Statistical analyses were conducted using STATA 12 (Stata Corporation, College Station, TX). We described the frequency of testing strategies for each infection as percentages, excluding missing values. We considered region of work as the main exposure variable and analysed overall differences between regions with chi-square tests. Three outcomes were analysed with logistic regression models: testing according to recommendation (i.e. testing all women for HIV, HBV and syphilis), not testing for toxoplasmosis, and inquiring about a sexual history. For each outcome, we examined univariable associations with region of work, workplace (hospital or private practice), years since specialisation and gender. Results are expressed as odds ratios (OR) and 95% confidence intervals (95% CI). For testing according to recommendation a multivariable model of the association between region of work and testing practice, controlling for workplace, years since specialisation and gender. We present the probability of testing in each region (with 95% CI), after controlling for potential confounding. We present results about screening practices in two groups: infections that are mentioned in guidelines and infections that are not mentioned.
Characteristics of participants
A total of 1138 clinicians were sent an email invitation and 537 (47.2%) responded. Seventeen of 537 (3.2%) the responding doctors were not seeing pregnant patients and thus did not answer further questions. The characteristics of the 520 eligible participating doctors are shown in table 1. The distributions of eligible participants according to sex and region of work did not differ from those of all members of the SSGO (see appendix, supplementary table S3).
Sexual history taking
Only 94/515 (18.3%) of the respondents reported that they took a sexual history from all their patients during antenatal care and 31.7% never did so (table 1). Overall, 137 (26.6 %) asked only single women about their sexual risks and 98 (19.0%) asked only at the beginning of pregnancy. Male doctors were more likely to ask about sexual history and sexual risk (26.4%) than female doctors (16.1%; OR 1.87, 95% CI 1.19–2.96, p = 0.007) during antenatal care. The evaluation of sexual history was not associated with region of work, years since specialization or place of work (supplementary table S1).
Infections mentioned in guidelines
We found that nearly all respondents reported that they tested all women for GBS (98.0%, 502/512), HBV (96.5%, 497/515) and HIV (94.7%, 479/506) during antenatal care, in accordance with national recommendations (fig. 1). Amongst these infections, the time at which testing was done varied most for HBV with 55.5% (287/517) reporting testing during the first trimester, 7.5% (39/517) in the second and 31.3% (162 /517) routinely in the third trimester.
Syphilis testing for all pregnant women was reported by 80.4% (410/510) of respondents and 10.6% (54/510) said that they tested women at high risk of infection; only 4.7% (24/510) reported that they never test for syphilis during pregnancy.
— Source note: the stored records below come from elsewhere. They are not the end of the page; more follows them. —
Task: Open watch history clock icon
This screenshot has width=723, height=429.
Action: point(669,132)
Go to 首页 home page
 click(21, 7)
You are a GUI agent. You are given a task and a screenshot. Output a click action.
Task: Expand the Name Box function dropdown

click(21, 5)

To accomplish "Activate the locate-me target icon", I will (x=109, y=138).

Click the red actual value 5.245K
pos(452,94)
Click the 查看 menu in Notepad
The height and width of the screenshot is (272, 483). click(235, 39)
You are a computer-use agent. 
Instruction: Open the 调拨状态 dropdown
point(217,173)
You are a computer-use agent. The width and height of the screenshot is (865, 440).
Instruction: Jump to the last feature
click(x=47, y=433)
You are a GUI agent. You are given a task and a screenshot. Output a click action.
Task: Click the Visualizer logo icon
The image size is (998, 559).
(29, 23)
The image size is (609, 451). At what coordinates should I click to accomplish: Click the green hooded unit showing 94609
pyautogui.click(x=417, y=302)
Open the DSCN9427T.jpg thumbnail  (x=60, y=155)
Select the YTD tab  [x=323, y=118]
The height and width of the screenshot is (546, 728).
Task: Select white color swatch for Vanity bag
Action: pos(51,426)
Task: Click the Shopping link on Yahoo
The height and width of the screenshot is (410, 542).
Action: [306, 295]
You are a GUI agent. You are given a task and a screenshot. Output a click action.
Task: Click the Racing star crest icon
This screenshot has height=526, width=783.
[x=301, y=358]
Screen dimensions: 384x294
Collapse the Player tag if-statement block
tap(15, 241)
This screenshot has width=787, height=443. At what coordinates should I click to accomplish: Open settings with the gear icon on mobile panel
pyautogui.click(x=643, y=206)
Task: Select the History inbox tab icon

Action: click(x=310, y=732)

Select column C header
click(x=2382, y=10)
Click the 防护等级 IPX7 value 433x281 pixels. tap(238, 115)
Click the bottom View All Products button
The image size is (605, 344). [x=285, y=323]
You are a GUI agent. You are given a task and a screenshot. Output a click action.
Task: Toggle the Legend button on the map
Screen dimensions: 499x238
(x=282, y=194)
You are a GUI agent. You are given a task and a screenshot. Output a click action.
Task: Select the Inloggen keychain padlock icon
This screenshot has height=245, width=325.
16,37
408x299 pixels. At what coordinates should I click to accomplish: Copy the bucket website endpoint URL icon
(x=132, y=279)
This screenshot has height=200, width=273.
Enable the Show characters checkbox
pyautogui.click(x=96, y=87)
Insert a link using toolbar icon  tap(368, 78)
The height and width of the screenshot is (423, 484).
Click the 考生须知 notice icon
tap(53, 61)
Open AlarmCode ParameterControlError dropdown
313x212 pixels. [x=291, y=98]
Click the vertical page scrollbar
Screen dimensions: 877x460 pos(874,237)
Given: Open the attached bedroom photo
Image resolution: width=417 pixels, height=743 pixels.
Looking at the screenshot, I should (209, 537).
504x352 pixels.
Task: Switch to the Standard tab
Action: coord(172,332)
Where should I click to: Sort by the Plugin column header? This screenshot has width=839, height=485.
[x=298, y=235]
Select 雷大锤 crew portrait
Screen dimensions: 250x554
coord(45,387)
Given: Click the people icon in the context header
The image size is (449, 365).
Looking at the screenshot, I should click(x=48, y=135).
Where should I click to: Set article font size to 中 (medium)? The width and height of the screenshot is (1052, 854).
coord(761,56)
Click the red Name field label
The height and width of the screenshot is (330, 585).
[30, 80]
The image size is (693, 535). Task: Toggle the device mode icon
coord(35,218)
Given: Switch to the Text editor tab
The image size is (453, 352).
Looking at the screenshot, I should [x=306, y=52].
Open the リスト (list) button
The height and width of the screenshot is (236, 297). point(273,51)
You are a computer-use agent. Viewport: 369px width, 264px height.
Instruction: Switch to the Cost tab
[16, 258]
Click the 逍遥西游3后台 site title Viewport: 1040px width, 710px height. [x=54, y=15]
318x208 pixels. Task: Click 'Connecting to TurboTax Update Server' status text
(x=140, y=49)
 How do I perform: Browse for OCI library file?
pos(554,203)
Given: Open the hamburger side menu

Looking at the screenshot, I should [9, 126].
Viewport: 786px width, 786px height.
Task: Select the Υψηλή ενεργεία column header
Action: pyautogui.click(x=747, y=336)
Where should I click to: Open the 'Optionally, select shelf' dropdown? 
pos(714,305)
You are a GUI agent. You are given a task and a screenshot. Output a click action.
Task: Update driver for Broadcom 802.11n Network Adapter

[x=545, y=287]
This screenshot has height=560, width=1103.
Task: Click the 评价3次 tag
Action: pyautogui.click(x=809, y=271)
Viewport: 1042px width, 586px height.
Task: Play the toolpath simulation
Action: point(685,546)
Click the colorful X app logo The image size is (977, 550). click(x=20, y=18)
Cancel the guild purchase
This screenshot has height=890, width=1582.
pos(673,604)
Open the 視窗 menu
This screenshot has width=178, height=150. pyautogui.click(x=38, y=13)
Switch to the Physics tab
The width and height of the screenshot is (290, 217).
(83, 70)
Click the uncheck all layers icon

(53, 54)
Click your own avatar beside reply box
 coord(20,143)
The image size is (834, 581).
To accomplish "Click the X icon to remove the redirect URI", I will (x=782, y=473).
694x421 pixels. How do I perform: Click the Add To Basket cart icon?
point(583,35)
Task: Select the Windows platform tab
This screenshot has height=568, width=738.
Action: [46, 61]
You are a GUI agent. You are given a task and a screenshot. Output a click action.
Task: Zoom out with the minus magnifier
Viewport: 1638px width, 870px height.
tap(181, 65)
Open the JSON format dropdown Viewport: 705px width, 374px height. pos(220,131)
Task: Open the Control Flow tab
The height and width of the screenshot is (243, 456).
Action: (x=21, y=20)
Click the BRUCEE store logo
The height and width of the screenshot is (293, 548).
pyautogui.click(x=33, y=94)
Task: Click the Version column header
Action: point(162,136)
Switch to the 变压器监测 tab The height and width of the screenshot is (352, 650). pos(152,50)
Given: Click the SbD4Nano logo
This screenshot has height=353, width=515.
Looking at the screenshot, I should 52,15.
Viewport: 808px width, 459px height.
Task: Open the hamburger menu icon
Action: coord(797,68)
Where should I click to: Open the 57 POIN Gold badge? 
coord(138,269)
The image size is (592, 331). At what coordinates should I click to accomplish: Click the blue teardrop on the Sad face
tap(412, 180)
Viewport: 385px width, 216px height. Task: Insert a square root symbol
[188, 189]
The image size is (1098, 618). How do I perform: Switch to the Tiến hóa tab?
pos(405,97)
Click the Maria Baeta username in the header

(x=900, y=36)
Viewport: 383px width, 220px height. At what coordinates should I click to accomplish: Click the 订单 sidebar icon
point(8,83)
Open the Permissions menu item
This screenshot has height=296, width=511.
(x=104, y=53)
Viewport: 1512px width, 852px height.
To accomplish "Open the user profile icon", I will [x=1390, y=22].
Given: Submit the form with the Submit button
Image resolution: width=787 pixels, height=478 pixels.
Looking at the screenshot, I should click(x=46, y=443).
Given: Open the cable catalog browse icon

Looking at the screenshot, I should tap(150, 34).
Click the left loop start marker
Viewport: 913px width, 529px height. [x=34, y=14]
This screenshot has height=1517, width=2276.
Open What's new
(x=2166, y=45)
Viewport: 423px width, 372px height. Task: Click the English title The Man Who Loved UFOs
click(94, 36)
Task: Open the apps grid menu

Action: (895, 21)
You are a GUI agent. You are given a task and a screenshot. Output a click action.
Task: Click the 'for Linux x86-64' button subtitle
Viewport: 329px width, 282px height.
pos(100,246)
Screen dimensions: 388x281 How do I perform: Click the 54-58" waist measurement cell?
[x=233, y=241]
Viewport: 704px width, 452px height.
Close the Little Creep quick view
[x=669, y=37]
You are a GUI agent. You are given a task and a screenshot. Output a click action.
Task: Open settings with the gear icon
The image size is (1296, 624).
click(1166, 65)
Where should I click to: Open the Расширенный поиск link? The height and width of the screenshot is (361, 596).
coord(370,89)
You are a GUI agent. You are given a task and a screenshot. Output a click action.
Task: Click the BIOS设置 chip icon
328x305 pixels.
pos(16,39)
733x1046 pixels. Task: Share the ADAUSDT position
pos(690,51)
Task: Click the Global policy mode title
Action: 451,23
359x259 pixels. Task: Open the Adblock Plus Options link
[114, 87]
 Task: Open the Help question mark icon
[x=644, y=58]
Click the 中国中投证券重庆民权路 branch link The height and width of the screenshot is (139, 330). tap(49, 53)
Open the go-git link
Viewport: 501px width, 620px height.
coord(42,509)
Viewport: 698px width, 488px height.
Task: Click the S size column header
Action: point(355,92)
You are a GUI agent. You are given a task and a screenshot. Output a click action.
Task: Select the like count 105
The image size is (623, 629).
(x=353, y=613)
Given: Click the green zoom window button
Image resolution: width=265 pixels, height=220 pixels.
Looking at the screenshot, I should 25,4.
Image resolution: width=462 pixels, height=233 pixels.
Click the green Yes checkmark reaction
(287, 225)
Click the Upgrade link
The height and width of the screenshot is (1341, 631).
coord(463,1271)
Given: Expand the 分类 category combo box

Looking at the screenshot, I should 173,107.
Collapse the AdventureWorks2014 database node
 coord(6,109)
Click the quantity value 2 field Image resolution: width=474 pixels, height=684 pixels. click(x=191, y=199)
There were geographic differences in the proportion of clinicians that tested all women for syphilis (table 2, fig. 2); more than 90% of physicians in most regions (96.6% in the Geneva region and 92.0% in North-western Switzerland) but only 65.4% in the Zurich region and 73.3% in Eastern Switzerland (p <0.001). In these regions 10.4% and 7.9%, respectively, reported that they tested only women at high risk of syphilis. For women with positive syphilis serology test results, 45.1% (227/503) doctors reported that they send their patients to infectious disease specialists for antibiotic treatment.
When we focused on doctors who reported that they tested all pregnant women for HIV, HBV and syphilis, there were no differences according to place of work (hospital or private practice), year of specialisation or sex of the participant compared with doctors who did not test all women. There was a difference between regions, with lower rates of reported testing in Eastern Switzerland and Zurich region (69.4% and 61.2%, respectively) compared with the other regions (range 77.1–88.1%, p <0.001). This difference remained after adjusting for doctor’s gender, place of work and year of specialist certification (fig. 3, supplementary table S2).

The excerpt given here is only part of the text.